Fattis Mansion residents question the legality of their forced eviction

Residents of Fattis Mansions on the corner of Jeppe and Harrison Street in the Johannesburg CBD were forcefully evicted by close to 200 Red Ants on Wednesday. The eviction, which affected dozens of people, started at 7am and proceeded well into the afternoon. Residents’ belongings were pulled from the building and dumped in a massive pile along Harrison Street.

“They just told us late yesterday. I have been here since 2013. I have three people in my family, one is a baby,” said one resident as they watched their homes stripped of their belongings.

The eviction notice served to residents, dated 25 April 2017, stated that the building was “destroyed” (an apparent reference to its dilapidated state) and that it would need to be rebuilt. All those residing within Fattis Mansions were ordered to vacate within 45 days of the court order being served.

Several residents claimed they were completely unaware of the eviction plans and said the building administrator, who they paid rent to, yesterday told them that they would need to vacate the premises by this morning.

Residents said the Red Ants were unsupervised and had gotten away with assault, sexual harassment and robbery while evicting residents.

“Today they just came around and they kicked us out. On the steps, they took my phone, money and ID. They beat us,” a resident said.

Another resident showed where his trousers had ripped as he tried to protect his phone from being stolen by Red Ants who forced him out of his room in the building.

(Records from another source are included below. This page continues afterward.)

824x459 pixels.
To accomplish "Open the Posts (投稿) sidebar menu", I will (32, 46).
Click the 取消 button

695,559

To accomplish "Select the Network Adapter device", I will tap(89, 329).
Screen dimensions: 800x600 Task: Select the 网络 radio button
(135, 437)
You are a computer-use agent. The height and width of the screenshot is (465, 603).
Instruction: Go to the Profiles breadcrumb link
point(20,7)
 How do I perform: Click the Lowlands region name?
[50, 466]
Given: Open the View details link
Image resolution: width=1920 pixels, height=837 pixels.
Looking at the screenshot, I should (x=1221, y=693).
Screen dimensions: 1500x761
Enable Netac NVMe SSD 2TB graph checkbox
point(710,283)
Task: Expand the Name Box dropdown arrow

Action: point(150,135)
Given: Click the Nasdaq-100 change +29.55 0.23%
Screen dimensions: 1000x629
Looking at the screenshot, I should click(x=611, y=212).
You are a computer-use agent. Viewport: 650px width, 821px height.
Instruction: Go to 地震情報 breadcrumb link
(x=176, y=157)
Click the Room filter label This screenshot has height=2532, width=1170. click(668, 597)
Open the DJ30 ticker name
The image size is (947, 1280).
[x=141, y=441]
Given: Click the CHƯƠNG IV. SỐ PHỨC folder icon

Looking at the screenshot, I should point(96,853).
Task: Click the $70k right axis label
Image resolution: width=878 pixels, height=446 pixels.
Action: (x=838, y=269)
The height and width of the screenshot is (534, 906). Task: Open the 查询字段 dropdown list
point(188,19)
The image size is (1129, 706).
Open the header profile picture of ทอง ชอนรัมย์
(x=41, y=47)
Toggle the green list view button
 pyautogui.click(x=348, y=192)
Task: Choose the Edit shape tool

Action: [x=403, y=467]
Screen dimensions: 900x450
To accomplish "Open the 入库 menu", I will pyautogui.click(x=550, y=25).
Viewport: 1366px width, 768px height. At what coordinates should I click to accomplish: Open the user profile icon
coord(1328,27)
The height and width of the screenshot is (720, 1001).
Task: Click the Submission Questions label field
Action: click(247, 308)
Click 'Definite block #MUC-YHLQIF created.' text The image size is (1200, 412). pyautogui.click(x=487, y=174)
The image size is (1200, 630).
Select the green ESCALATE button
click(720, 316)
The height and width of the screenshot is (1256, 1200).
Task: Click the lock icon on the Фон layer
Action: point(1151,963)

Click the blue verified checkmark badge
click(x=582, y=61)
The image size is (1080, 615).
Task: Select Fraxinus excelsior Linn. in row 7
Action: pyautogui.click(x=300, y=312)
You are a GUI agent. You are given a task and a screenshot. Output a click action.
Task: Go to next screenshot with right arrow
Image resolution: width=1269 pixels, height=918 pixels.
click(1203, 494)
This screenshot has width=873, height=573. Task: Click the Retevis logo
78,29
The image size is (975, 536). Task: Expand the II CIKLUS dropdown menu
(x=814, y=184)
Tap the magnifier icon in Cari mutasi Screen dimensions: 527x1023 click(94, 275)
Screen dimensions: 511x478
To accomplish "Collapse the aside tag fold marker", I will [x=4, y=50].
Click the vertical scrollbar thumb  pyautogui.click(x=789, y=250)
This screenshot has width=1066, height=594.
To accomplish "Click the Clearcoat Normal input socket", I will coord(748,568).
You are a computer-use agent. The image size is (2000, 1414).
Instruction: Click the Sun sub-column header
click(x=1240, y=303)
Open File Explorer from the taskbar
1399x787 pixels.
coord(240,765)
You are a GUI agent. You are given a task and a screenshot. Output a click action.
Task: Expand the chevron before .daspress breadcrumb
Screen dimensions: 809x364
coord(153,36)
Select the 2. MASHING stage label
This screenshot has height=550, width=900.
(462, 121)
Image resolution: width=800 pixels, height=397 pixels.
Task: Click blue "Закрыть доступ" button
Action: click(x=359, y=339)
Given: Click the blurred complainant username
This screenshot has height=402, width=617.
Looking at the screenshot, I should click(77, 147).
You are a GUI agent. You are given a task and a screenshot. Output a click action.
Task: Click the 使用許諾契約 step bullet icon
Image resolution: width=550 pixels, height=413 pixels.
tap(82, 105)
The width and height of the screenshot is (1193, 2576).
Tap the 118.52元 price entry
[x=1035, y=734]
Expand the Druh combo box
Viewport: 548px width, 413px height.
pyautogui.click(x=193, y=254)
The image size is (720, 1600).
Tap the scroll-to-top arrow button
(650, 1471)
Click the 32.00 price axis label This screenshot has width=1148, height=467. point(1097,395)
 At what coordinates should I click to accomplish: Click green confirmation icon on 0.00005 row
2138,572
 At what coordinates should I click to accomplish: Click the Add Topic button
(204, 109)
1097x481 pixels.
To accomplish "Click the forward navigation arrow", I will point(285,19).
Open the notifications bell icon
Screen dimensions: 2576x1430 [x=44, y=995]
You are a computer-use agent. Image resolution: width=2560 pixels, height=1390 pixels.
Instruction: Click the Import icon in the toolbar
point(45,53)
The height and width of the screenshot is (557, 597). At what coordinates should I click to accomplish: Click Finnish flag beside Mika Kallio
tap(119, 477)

“They forcefully took my bag and wallet with my ID and clothes. They took my phone and tore my trouser because I was fighting to hide my phone and wallet in it,” he said.

This is not the first time that the Red Ants have been accused of theft and brutality.

The Daily Vox was unable to reach the Red Ants for comment. This story will be updated should they respond.

Johannesburg ANC councillor Nokuthula Xaba said the eviction was illegal as residents were not aware of the eviction and there was a pending court case in which the eviction was being appealed. She said that the issue of providing alternative accommodation, as is required following the Kiribilly judgment,  was not provided for.

“People’s rights are being violated. The city of Johannesburg, where I belong as a councillor, say they don’t have the capacity to provide accommodation. We have children here who are heading the families. We also have disabled children and now their human rights are so dehumanised,” she said.

Silu Mabilitsi, a ward councilor from ward 60, said that the eviction would be contested in court, with the Socio-Economic Rights Institute of South Africa (Seri) representing the evicted residents. The matter was set to be heard at 6pm on Wednesday.